Jones’ leadership team also expanded the Medical Center’s commitment to minority scholarships, rural medicine and eliminating health disparities. Enrollment of underrepresented medical students increased 80 percent in five years.
They also led a campaign that raised $53 million, expanded the medical school’s class size from 100 students to 120 students per class and reorganized the medical faculty clinical practice plan from 17 individual practice groups to a single, unified one, resulting in more efficient management and improved patient care.
With completion of the Arthur C. Guyton Research Center, acquisition of funding for a research park, increased research funding and a plan to recruit 50 new research faculty over the next five years, the Medical Center’s research enterprise has been reinvigorated.
A native Mississippian, Dr. Jones graduated from Mississippi College in 1971, earned his M.D. in 1975 at the University of Mississippi Medical Center and completed his residency in internal medicine there in 1978. He had a private practice in Laurel, then went to Korea as a medical missionary in 1985.

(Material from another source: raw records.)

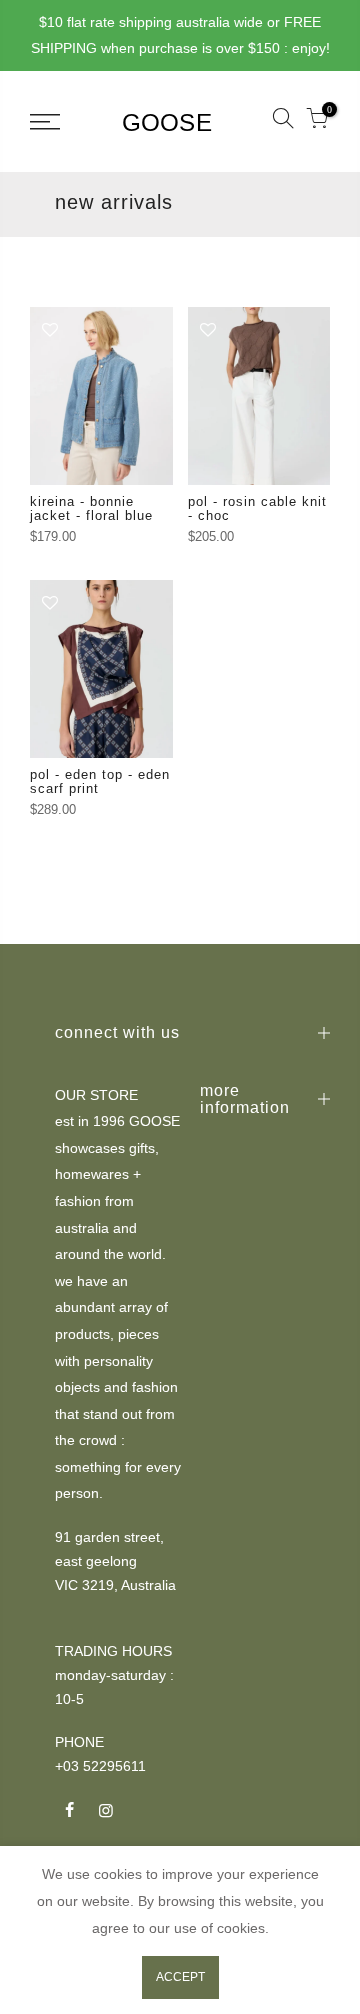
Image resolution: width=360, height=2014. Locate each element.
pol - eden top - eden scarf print (100, 781)
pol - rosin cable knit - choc (257, 508)
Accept (180, 1977)
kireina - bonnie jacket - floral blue (91, 508)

He returned to the UM Medical Center as a faculty member in 1992. For most of his career, his patient care, teaching and research have focused on hypertension and prevention of cardiovascular disease. He was the first principal investigator for the Medical Center’s participation in the landmark Jackson Heart Study, a National Institutes of Health-sponsored population study focused on cardiovascular disease in African-Americans.
A fellow of the American College of Physicians, Jones is certified by the American Board of Internal Medicine and is designated as a specialist in clinical hypertension by the American Society of Hypertension Specialists. He also is a member of AHA’s Council for High Blood Pressure Research and serves the association as national spokesperson on high blood pressure.
Jones is on the board of Global Resource Services, a non-governmental organization providing professional consultation to East Asian nations, including the Democratic Peoples Republic of Korea (North Korea).
Jones is married to Lydia Channell Jones, also a Mississippi College graduate. Her sister, Sarah Blackwell, is assistant professor of elementary education at Ole Miss.
Jones and his wife have two children. Their daughter, Jennifer, is married to Jaime Flechas, an Ole Miss graduate, and lives in Oxford. Their son, Jason, and his wife, Tiffany, live in Clinton.